WHAT IS REQUIRED: Could you reproduce the lines below from the one with "Media (1018, 16)" through the one with "Sports Minneapolis (861, 16)"? Keep both ends and add nothing.

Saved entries
== Segment start ==

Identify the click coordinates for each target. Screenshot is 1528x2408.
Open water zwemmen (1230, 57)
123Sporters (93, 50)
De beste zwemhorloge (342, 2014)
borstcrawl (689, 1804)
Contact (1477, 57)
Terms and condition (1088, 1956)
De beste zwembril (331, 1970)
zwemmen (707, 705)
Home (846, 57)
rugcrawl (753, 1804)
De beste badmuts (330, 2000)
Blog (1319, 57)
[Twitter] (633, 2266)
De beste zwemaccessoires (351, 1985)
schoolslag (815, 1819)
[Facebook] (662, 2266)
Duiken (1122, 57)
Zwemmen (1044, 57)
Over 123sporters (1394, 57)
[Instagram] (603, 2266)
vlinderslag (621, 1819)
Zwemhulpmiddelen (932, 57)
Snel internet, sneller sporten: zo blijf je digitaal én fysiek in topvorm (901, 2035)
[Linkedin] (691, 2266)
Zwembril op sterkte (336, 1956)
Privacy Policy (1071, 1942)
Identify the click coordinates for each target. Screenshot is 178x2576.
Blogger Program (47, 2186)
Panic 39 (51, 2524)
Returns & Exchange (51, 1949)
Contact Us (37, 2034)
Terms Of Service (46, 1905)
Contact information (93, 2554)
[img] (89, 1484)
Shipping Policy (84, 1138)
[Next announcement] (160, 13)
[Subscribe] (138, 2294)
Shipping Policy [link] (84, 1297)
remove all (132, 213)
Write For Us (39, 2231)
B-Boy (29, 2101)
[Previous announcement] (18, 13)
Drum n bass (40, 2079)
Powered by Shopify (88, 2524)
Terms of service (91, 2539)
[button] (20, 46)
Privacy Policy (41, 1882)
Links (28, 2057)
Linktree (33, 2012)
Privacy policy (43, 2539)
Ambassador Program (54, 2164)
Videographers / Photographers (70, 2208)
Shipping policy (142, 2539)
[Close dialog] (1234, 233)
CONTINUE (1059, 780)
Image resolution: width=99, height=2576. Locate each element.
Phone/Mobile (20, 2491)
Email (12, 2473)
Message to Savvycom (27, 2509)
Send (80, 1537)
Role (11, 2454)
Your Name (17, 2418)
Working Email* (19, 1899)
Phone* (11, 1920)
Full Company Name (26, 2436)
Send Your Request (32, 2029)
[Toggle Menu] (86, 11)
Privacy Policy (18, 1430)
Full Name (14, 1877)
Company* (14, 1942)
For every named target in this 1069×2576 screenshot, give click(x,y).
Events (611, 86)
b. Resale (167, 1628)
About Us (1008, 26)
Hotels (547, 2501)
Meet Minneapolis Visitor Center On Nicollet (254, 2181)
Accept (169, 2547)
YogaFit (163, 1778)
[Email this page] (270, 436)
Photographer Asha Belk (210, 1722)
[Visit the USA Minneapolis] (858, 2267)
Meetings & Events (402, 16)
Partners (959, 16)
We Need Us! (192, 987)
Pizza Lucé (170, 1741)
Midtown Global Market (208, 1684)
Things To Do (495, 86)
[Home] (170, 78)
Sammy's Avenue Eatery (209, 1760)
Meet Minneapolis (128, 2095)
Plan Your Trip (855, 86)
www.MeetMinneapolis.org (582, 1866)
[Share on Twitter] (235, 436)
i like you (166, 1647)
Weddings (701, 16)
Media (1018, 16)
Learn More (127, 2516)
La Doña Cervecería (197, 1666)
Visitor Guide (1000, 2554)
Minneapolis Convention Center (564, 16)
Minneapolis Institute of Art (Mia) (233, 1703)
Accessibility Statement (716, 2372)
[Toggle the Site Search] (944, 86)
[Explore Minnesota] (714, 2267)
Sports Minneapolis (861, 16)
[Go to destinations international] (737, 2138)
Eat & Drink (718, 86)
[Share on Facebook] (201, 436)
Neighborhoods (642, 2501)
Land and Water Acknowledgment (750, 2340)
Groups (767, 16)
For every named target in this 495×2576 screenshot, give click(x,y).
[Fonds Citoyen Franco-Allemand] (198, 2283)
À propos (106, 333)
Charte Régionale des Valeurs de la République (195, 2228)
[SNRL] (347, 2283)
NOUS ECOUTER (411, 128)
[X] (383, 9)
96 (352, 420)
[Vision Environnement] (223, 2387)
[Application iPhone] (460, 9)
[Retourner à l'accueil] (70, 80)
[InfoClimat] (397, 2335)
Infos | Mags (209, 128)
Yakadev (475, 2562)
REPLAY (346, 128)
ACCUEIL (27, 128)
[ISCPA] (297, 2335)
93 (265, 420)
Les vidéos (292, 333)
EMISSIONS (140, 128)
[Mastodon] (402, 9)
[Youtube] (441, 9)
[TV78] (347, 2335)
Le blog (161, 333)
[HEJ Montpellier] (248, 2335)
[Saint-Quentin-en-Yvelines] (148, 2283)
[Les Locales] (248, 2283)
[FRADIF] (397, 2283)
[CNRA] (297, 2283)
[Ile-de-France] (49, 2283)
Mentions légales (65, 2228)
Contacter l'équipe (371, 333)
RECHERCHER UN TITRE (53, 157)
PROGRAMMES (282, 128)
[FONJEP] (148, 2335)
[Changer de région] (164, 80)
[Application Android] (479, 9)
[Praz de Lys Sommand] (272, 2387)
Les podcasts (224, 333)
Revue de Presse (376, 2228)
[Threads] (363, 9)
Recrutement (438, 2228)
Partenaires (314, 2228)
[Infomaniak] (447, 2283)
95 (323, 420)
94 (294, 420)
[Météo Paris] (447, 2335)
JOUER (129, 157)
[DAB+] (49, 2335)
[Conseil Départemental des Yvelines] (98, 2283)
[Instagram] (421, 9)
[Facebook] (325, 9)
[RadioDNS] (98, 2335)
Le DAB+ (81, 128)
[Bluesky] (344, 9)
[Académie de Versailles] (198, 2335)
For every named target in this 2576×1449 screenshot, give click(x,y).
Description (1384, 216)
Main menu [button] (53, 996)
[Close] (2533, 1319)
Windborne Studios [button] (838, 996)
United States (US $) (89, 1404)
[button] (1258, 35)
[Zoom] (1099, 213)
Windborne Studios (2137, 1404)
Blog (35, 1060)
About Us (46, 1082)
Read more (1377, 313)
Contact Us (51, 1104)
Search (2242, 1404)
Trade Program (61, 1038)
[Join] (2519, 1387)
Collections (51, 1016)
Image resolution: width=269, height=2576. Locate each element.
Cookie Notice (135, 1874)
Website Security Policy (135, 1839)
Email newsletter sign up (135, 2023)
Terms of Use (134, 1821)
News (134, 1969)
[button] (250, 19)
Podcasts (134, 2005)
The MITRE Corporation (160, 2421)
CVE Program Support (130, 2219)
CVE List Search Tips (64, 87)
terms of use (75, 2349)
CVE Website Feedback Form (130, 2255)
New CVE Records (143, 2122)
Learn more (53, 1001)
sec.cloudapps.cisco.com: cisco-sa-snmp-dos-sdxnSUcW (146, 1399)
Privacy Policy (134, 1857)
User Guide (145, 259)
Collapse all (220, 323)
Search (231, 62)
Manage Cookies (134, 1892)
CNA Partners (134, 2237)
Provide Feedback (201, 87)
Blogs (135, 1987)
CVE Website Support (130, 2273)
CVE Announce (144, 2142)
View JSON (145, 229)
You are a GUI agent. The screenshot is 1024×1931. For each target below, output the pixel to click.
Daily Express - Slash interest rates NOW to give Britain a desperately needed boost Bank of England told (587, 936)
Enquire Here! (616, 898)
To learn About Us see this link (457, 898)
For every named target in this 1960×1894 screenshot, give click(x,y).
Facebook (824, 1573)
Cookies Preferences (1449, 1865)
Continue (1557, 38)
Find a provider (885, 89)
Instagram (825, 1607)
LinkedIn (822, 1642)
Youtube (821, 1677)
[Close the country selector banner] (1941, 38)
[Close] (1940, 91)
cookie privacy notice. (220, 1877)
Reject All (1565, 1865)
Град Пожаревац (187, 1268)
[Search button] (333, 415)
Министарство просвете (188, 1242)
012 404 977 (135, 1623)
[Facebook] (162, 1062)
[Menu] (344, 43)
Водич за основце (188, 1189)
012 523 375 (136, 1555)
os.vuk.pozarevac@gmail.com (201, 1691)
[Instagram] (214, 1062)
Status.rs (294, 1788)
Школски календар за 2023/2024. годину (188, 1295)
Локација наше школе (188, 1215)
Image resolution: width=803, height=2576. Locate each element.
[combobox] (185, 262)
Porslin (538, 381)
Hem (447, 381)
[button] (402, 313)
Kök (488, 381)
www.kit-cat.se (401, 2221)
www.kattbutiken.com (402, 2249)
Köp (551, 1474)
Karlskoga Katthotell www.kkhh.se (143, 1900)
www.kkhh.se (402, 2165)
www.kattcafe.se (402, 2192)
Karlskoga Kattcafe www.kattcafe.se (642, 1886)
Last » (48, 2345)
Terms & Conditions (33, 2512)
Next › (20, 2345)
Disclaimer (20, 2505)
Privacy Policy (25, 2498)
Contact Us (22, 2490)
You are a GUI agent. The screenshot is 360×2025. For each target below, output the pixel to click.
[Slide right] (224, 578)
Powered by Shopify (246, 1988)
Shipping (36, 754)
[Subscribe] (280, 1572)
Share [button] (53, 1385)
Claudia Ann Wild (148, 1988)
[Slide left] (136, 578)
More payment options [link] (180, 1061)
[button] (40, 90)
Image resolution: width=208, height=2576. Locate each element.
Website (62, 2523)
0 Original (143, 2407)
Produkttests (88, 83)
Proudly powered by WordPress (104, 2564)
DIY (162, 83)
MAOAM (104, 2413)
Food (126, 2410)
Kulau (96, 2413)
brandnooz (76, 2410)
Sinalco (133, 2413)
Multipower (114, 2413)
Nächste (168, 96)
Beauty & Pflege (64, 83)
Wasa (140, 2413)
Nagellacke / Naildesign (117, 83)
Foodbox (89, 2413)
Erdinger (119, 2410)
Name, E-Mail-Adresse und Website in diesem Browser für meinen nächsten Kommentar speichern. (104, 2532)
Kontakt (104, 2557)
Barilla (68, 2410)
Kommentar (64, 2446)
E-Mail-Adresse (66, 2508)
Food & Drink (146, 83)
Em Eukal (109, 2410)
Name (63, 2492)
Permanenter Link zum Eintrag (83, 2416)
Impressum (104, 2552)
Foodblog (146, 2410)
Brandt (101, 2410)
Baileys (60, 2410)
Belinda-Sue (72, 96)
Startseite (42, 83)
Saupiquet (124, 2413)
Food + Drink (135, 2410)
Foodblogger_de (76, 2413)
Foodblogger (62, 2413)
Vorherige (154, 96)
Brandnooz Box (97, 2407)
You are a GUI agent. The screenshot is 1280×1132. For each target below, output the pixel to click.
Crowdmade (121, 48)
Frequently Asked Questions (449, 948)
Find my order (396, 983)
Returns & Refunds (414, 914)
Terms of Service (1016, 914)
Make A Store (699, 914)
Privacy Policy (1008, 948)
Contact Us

== Segment end ==

RESULT BELOW:
Media (1018, 16)
Learn More (127, 2516)
La Doña Cervecería (197, 1666)
Visitor Guide (1000, 2554)
Minneapolis Convention Center (564, 16)
Minneapolis Institute of Art (Mia) (233, 1703)
Accessibility Statement (716, 2372)
[Toggle the Site Search] (944, 86)
[Explore Minnesota] (714, 2267)
Sports Minneapolis (861, 16)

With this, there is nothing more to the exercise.